I am a child of the seventies, and one of my favourite shows when I was just a tyke was The Jeffersons. For those not familiar with The Jeffersons, it was about a black family in New York City who had, through ambition and entrepreneurship, ‘made it to the top’. George Jefferson, the patriarch, was a bolshie character. Hijinks usually ensued. But what stuck with me about that show was the catchy theme song, Movin’ On Up. The lyrics were ‘I’m movin’ on up, to the upper east side, to a deluxe apartment in the sky… I finally got a piece of the pie.’ Growing up in suburbia, this was probably the first time that I learned the idea of a penthouse, and the notion that the higher up the building, the more important you were. It wasn’t until I was about age eight that I realised the word wasn’t ‘high-archy’, but ‘hierarchy.’
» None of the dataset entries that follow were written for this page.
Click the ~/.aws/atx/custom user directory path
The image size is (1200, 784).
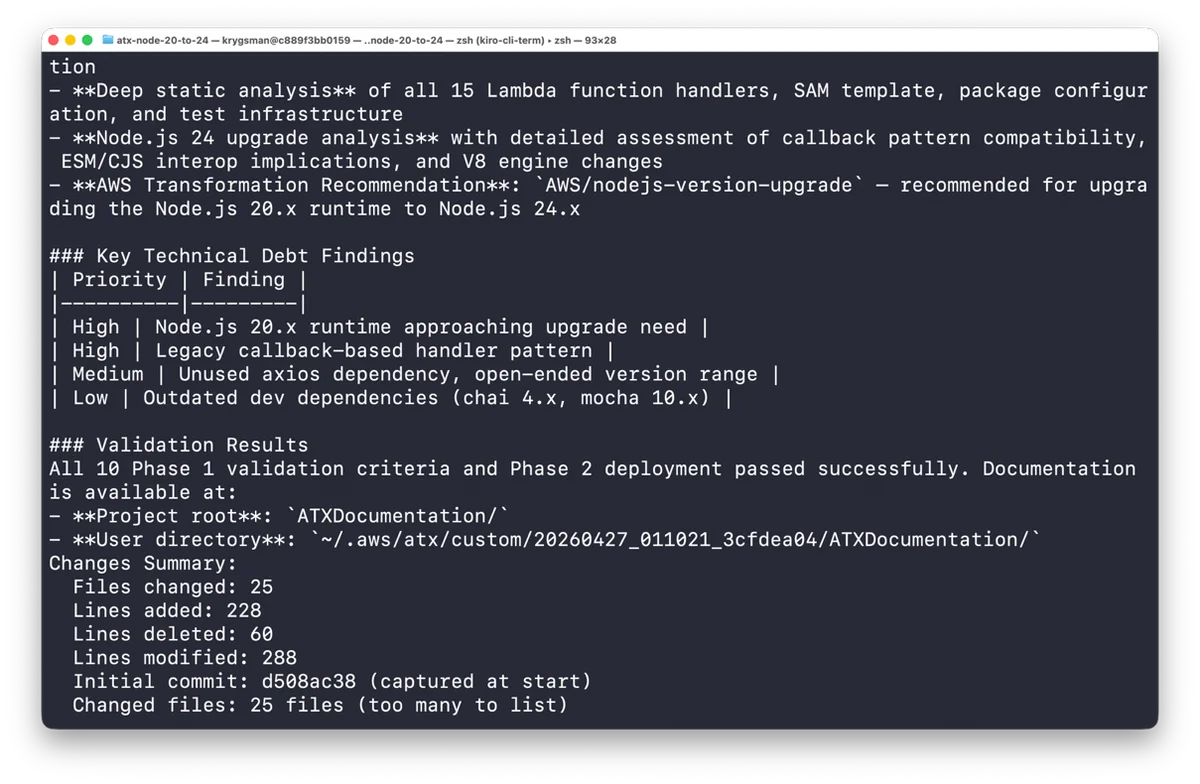676,540
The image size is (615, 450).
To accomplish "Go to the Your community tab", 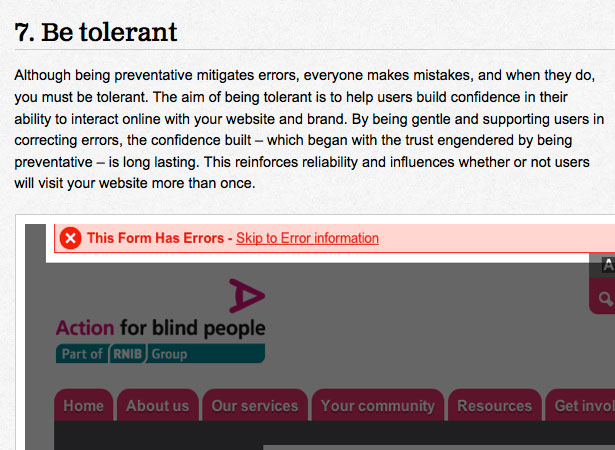I will pyautogui.click(x=378, y=405).
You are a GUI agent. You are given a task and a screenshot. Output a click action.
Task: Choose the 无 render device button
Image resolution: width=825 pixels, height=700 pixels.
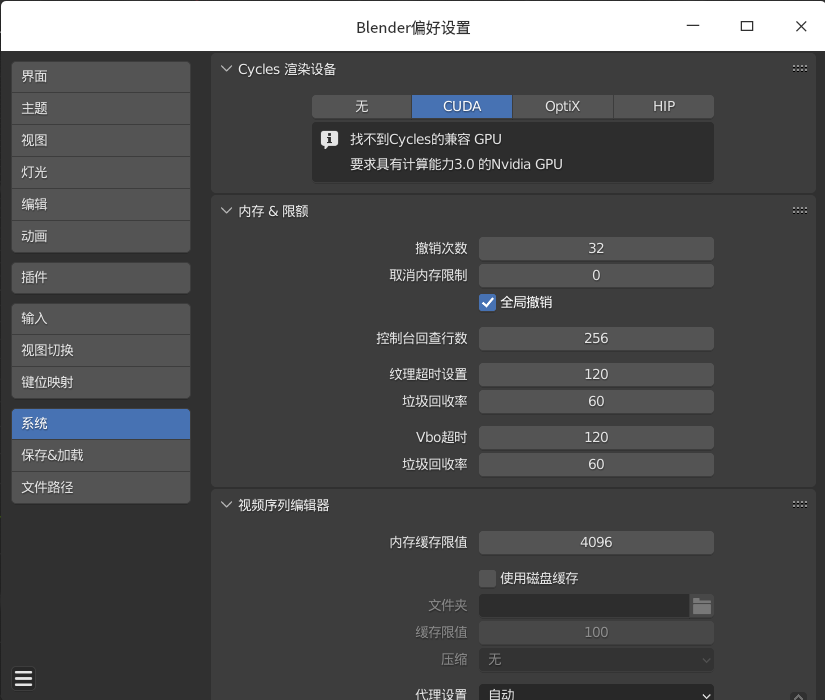[361, 106]
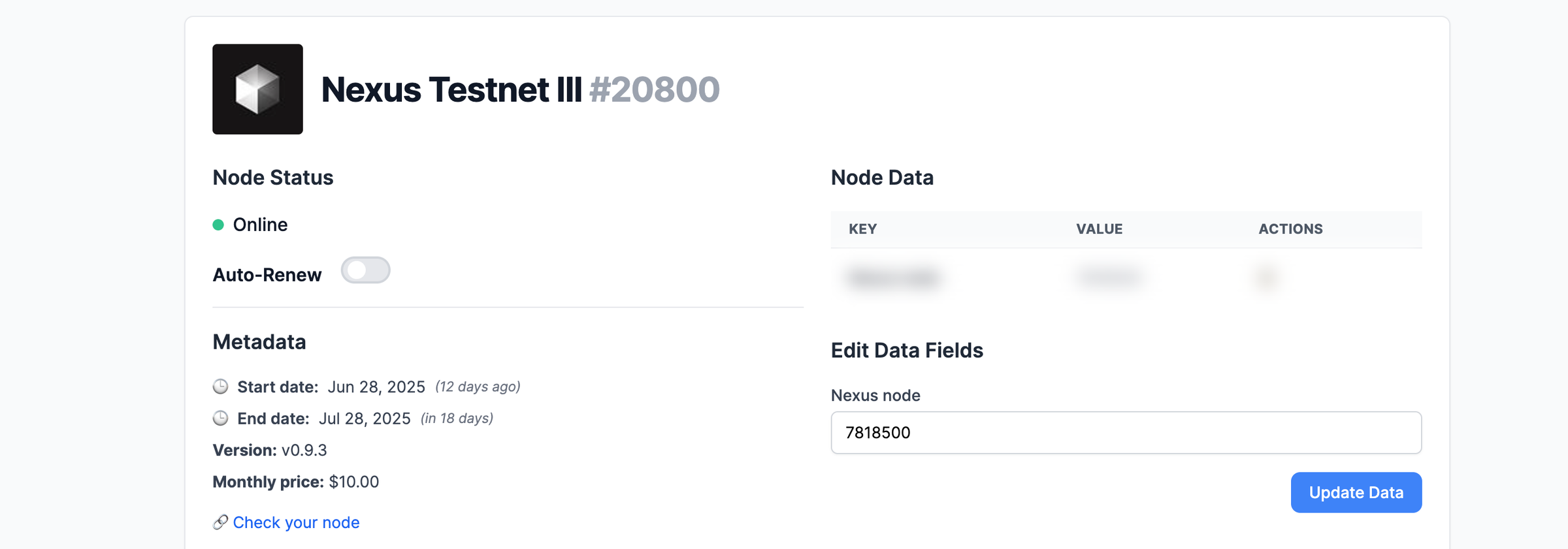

Hierarchy is a resilient beast. Hierarchies have survived through economic crashes, world wars, tech revolutions, because they are efficient. Our brains are lazy, and hierarchies provide clarity and structure, but the word hierarchy today is emblematic of not only a structure but the resulting culture as well. Embedded in our lexicon from the ‘corporate ladder’ to the ‘glass ceiling’, hierarchies define our aspirations and our struggles alike.
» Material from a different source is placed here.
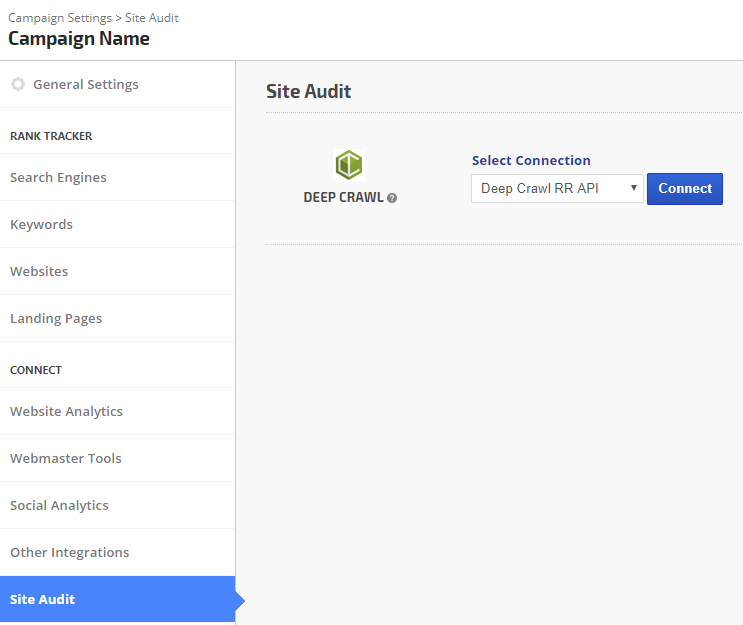
Task: Open the Select Connection dropdown
Action: (557, 188)
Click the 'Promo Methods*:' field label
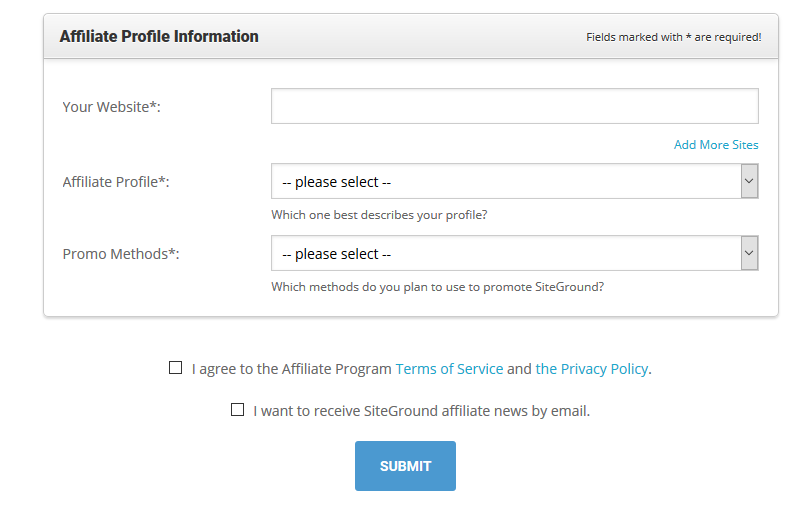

‘Hierarchy’ first appeared in the Oxford English Dictionary in 1880 as a reference to the three orders of angels as depicted by Pseudo-Dionysius the Areopagite. The term was thereafter adopted, not surprisingly, by the military, and later commercially propagated during the industrial revolution. Formal organisational hierarchies were key to the rapid growth of large conglomerates during that period, and so when the great depression of the 1930’s hit the United States, the organisations with embedded hierarchies were the ones best able to survive. The halo effect from those survivors was that hierarchical systems became synonymous with strength and stability.